Release your inner puppy

For those that know me well, it will come as no small surprise, that my partner and I have recently taken a puppy into our home.

It’s also fair to say that although it’s very cute, it comes with super responsibility, and it is a real life-changer, but hopefully when the ‘training phase’ is over, we’ll be left with a joyous bundle of fluff.

It did make me realise though, the way a puppy views life is a not something to be sniffed at, and perhaps a lesson to us all.

One of the most rewarding things about having a puppy is the welcome you receive when coming home. The puppy is never in a bad mood, never too busy to look up when I walk through the door, and never grunts a half-hearted ‘morning’ when I see her for the first time each day. She leaps and bounds and tells me her day just got better because she saw me for the first time. I’m not suggesting employing such a greeting in your office, but a chirpy and genuine ‘good morning’ to your friends and colleagues will tell them that you care, you are interested in them and with that, you help them to approach their day with a smile, rather than a heavy heart.
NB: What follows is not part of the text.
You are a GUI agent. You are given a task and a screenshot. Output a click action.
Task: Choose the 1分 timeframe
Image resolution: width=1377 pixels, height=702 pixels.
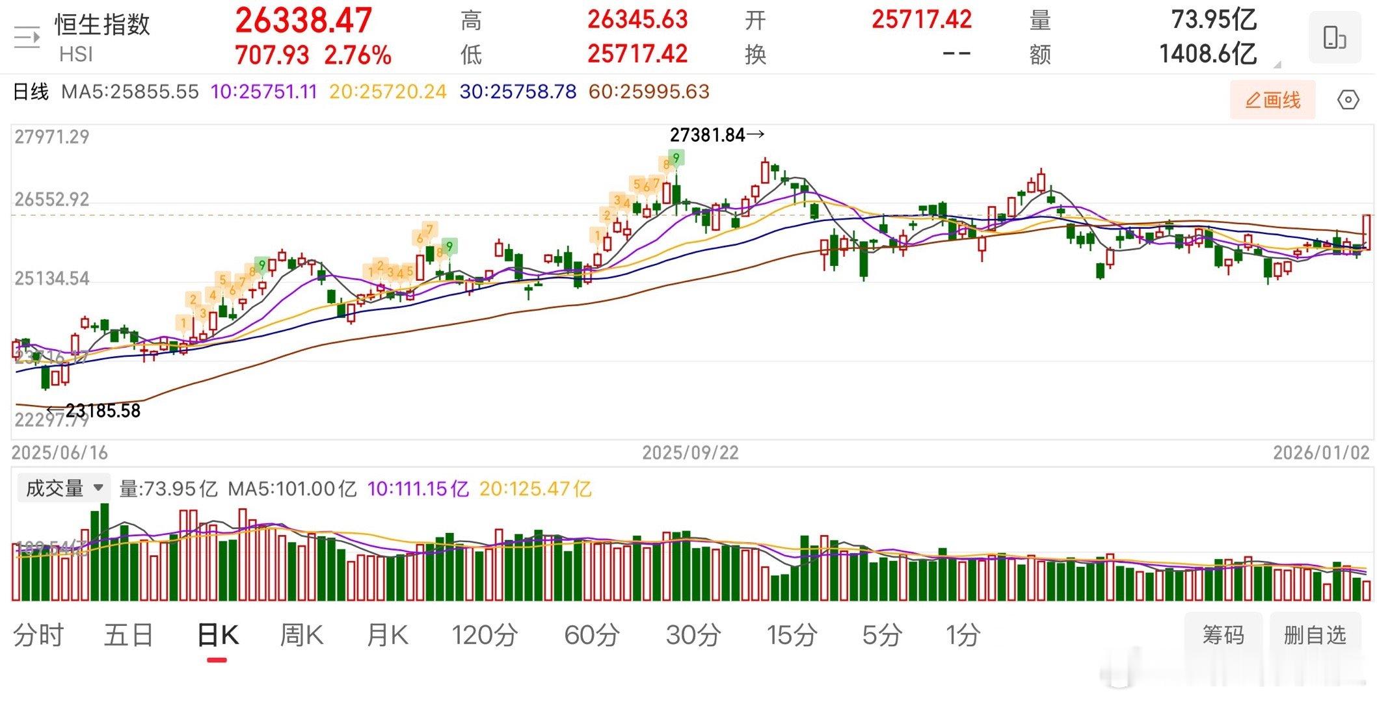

In a puppy’s world, everything is new and exciting, and that excitement is a joy to watch. A walk is always fun, a stick is like Christmas, and an old sock… well words cannot explain! Look around your team and spot the puppies; those that approach everything with a smile. They like to learn, they like new things, they have a slight bounce in their step, and they are super positive. They are probably the best performers too, certainly the clients’ favourite. Don’t you prefer to work with the puppies in your team?
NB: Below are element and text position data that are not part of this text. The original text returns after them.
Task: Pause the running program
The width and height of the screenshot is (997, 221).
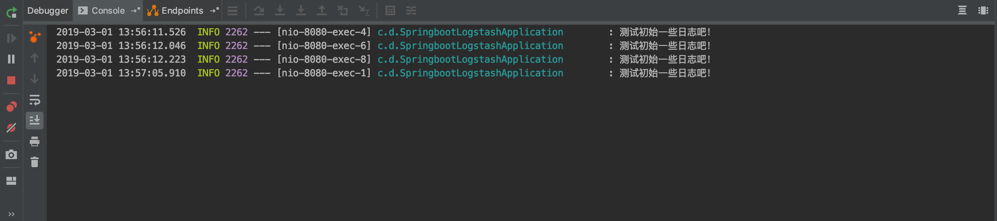Action: 11,59
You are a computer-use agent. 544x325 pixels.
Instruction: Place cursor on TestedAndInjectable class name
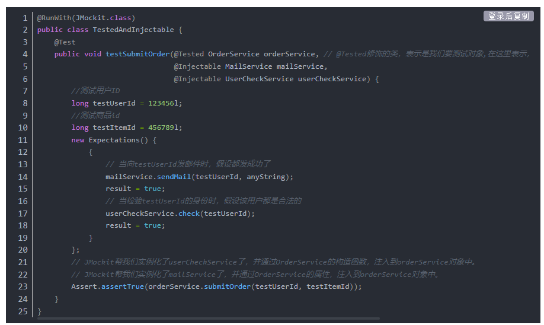(x=133, y=30)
There is also a lesson in puppy training. Positive encouragement is always better than punishment. Scold a puppy and you end its world, its sad eyes can melt even a cold heart. But reward and encourage a puppy to do things right or better, and it doesn’t just learn, but it enjoys the process. This is the best way to train a new member of your team. Highlighting or even ridiculing mistakes as your new starter is learning will only encourage them to hide their next mistake. Too much telling will stifle creativity and experimentation, the only route to real change.

A puppy can change you, and so can each new person that joins your team.

So as they learn, make sure you do too. Learn from their fresh new view of the world, it could in a small way, make yours better.